How many people do you need to treat with this ___________ (medication, treatment, operation) to save one life? The NNT or number needed to treat is something that I drilled into me since medical school. It is a statistical equation that applies to real life. Unfortunately, we are not given that information many times or it changes or it is distorted by third parties. Well, the video I put up the other day mentioned this site thennt.com and I have to say it is impressive and it is NOT funded by drug companies. Here is what they say:
We only use the highest quality, evidence-based studies (frequently, but not always Cochrane Reviews), and we accept no outside funding or advertisements.
I highly recommend you check it out. For example, how about taking cholesterol medication without any prior history of heart disease? Here is what they come up with:
In Summary, for those who took the statin for 5 years:
Benefits in Percentage
- 98% saw no benefit
- 0% were helped by being saved from death
- 1.6% were helped by preventing a heart attack
- 0.4% were helped by preventing a stroke
Benefits in NNT
- None were helped (life saved)
- 1 in 60 were helped (preventing heart attack)

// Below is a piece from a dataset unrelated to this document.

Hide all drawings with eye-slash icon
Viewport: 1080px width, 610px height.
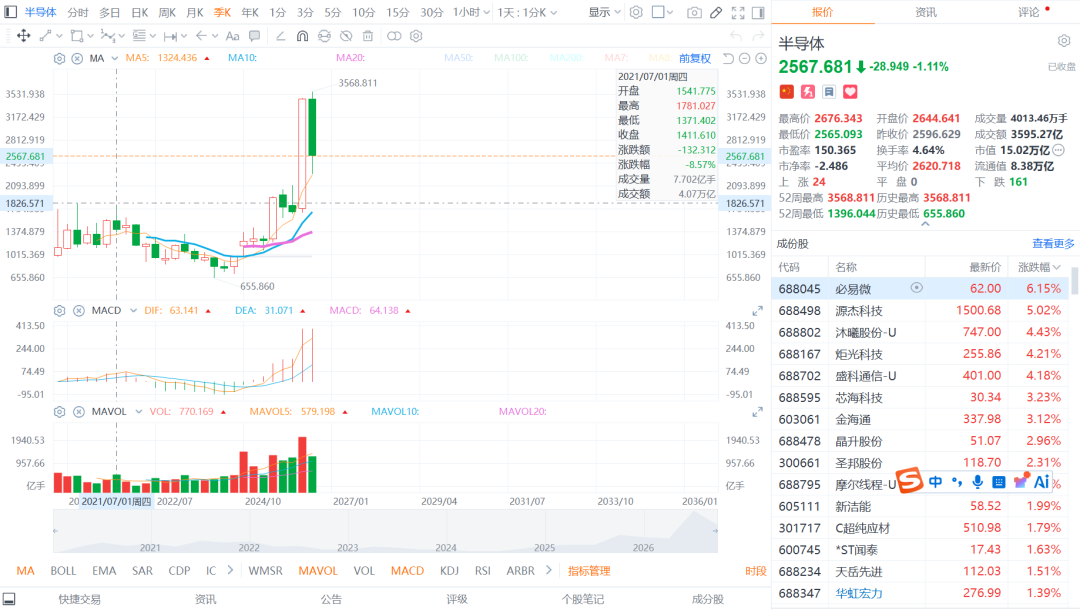tap(346, 36)
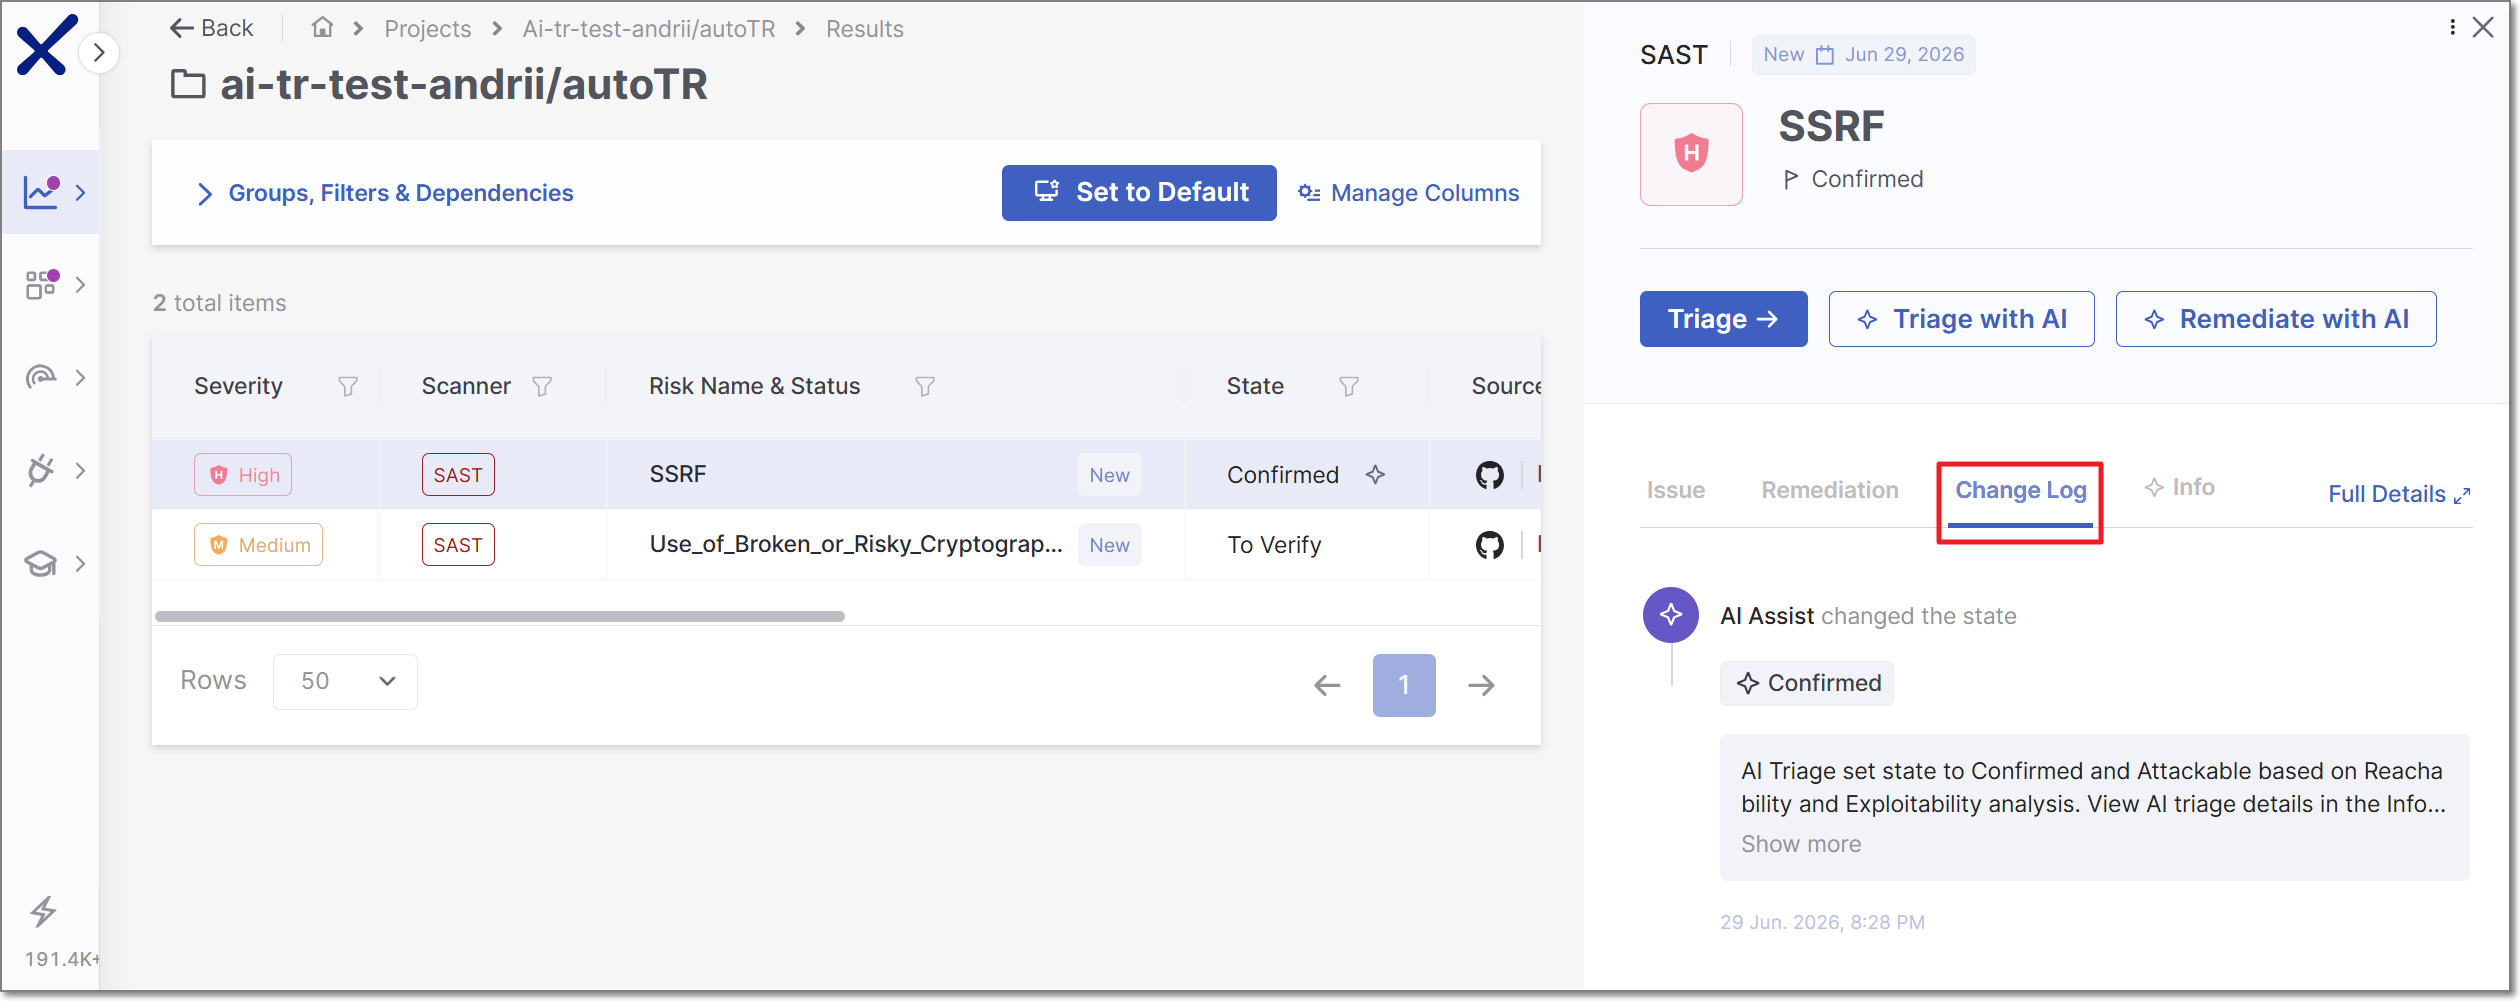
Task: Expand Groups, Filters & Dependencies section
Action: [386, 193]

- 1 in 268 were helped (preventing stroke)
Harms in Percentage
- 1.5% were harmed by developing diabetes**
- 10% were harmed by muscle damage
Harms in NNT
- 1 in 67 were harmed (develop diabetes*)
- 1 in 10 were harmed (muscle damage)
So, the same amount of people who were helped were actually harmed. It makes you rethink the way we use statins for someone especially someone who is young, healthy, eats well, not overweight and exercises but whose cholesterol is a little high. Oh, wait, that’s right, we can’t think. The quality indicators and bonuses by the gov’t/insurers called pay-for-performance demand we get our patients’ numbers in the right boxes. In other words, we are motivated to use drugs. The statin issue above once again proves why this concept is wrong.
Anyway, please check out the site and use it for yourself or if you are a doctor, for you patients.